Even more importantly, I use word of mouth marketing to develop real connections with real people. I go outside of the internet and social media and meet real folks. If I or a team member can share a conversation with you or your friends, I can be certain it’s really real. I’ll know if my story really connected and made sense to you, because you’ll try my products. If my story matches your experience, you’ll share it with your friends and family. And because you told them my story, they’ll trust you.
And then they’ll try it. And share the story with their friends and family. And so on, ad infinitum.
It might be slower than social media, but at least I’ll know it’s real. And anyway, there’s nothing slower than talking to thousands of robots and faceless computer programs online.

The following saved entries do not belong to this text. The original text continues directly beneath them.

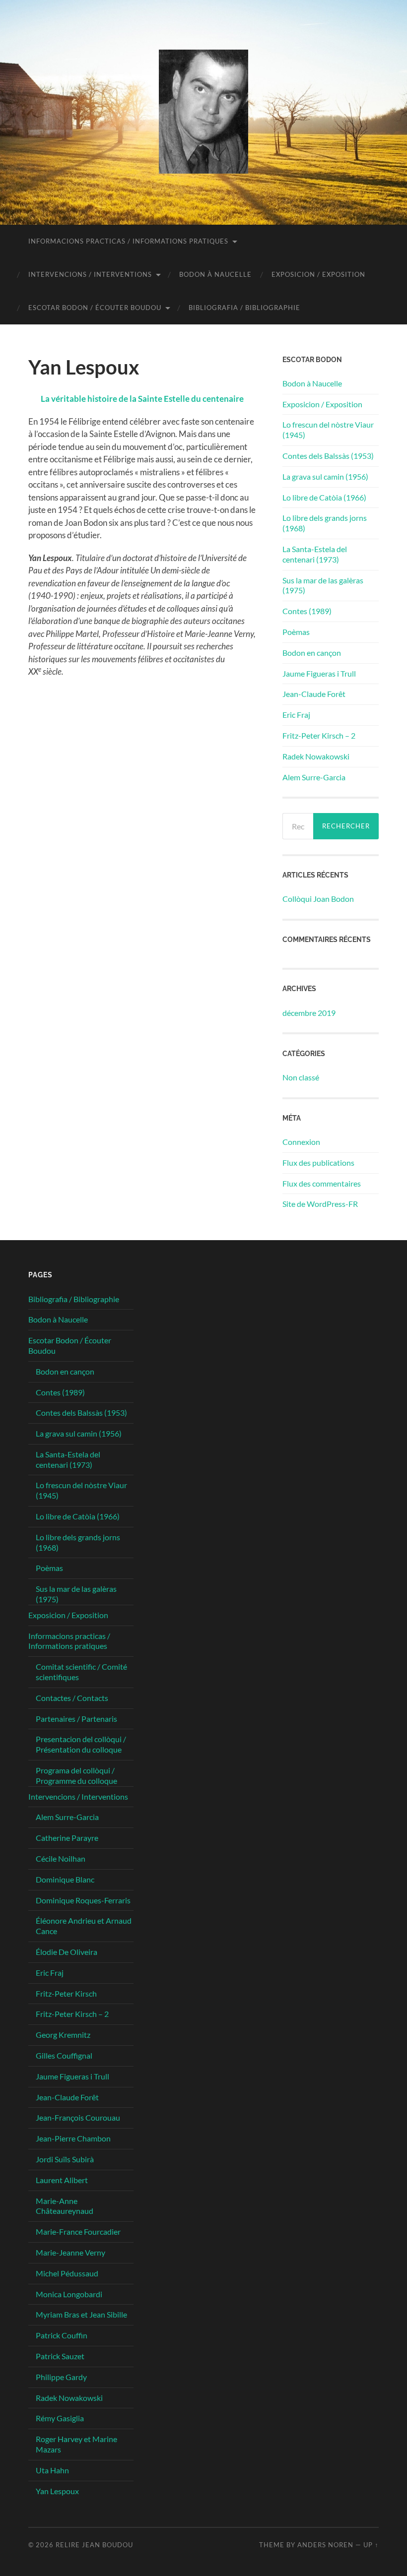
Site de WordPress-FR (320, 1203)
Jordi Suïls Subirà (65, 2159)
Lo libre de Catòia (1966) (324, 497)
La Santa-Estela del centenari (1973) (314, 554)
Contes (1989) (307, 611)
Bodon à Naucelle (215, 274)
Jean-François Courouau (78, 2117)
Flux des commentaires (321, 1183)
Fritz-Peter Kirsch (66, 1993)
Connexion (301, 1141)
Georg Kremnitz (63, 2034)
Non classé (300, 1077)
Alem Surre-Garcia (313, 777)
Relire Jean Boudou (94, 2545)
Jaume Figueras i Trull (319, 673)
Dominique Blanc (65, 1879)
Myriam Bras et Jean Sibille (81, 2314)
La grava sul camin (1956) (325, 476)
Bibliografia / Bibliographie (244, 308)
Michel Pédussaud (67, 2273)
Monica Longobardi (69, 2294)
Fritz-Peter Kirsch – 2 (318, 735)
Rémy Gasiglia (60, 2418)
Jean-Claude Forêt (313, 693)
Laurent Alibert (62, 2180)
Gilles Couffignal (64, 2055)
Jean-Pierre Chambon (73, 2138)
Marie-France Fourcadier (78, 2231)
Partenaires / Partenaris (76, 1718)
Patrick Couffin (61, 2335)
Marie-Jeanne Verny (70, 2252)
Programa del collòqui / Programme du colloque (76, 1775)
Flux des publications (318, 1162)
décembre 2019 (309, 1012)
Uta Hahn (52, 2470)
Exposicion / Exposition (318, 274)
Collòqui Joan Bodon (318, 898)
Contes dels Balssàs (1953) (328, 455)
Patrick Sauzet (60, 2356)
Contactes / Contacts (72, 1697)
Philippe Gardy (61, 2377)
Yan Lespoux (57, 2491)
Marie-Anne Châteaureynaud (64, 2206)
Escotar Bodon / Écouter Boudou (94, 308)
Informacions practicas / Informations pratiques (128, 241)
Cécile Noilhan (60, 1858)
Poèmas (296, 631)
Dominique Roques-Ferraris (83, 1900)
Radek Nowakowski (315, 756)
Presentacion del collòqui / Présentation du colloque (81, 1744)
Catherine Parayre (67, 1837)
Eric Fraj (296, 714)
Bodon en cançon (311, 652)
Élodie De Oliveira (66, 1951)
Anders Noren (325, 2545)
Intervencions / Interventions (90, 274)
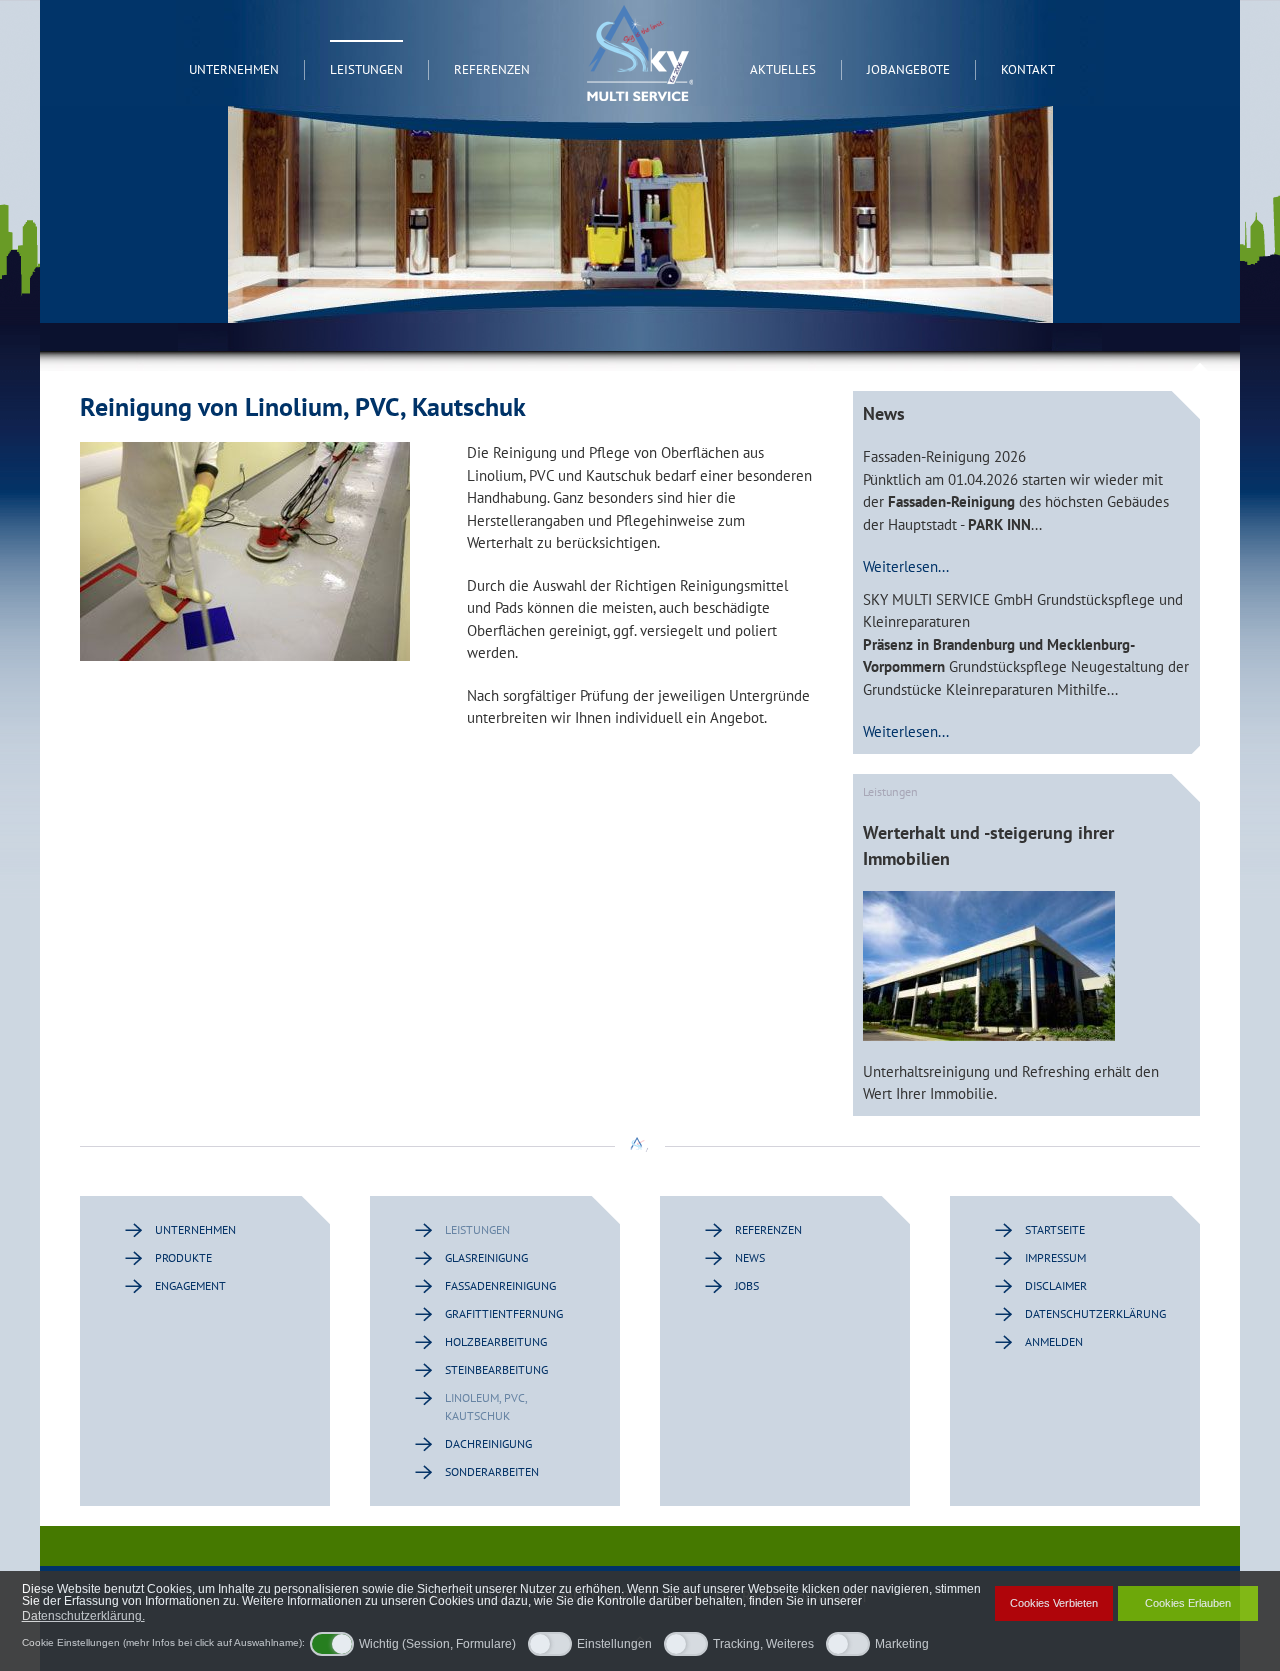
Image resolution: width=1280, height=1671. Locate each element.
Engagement (190, 1285)
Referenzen (492, 69)
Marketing (902, 1644)
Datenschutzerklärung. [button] (83, 1616)
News (750, 1257)
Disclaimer (1056, 1285)
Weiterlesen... (906, 566)
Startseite (1055, 1229)
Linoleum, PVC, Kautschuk (486, 1406)
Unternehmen (234, 69)
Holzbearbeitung (496, 1341)
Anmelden (1054, 1341)
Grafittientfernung (504, 1313)
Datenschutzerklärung (1092, 1313)
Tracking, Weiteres (763, 1644)
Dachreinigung (488, 1443)
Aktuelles (783, 69)
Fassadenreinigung (500, 1285)
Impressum (1055, 1257)
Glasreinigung (486, 1257)
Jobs (747, 1285)
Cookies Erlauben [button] (1188, 1603)
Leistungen (366, 69)
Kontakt (1028, 69)
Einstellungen (614, 1644)
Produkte (183, 1257)
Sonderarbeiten (492, 1471)
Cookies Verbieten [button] (1054, 1603)
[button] (155, 1617)
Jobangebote (908, 69)
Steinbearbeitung (496, 1369)
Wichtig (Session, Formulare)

So what can we do about this, my social media marketing friend? Can we go on believing that what happens on the internet is what matters, that social interaction on social media really is real? Can we go on believing that “influencers” really influence, that “clickbait” really attracts clicks?
Or can we do better? I think we can. Through the use of word of mouth marketing and through strategic social media campaigns that put the emphasis in the right place, we can have the best of both worlds: real connections in real life and authentic contact with folks online. We just have to change our ways and stop depending on disproven, click bait-y, social media-centric strategies.
I know it’s something I plan on doing. I hope you’ll join me.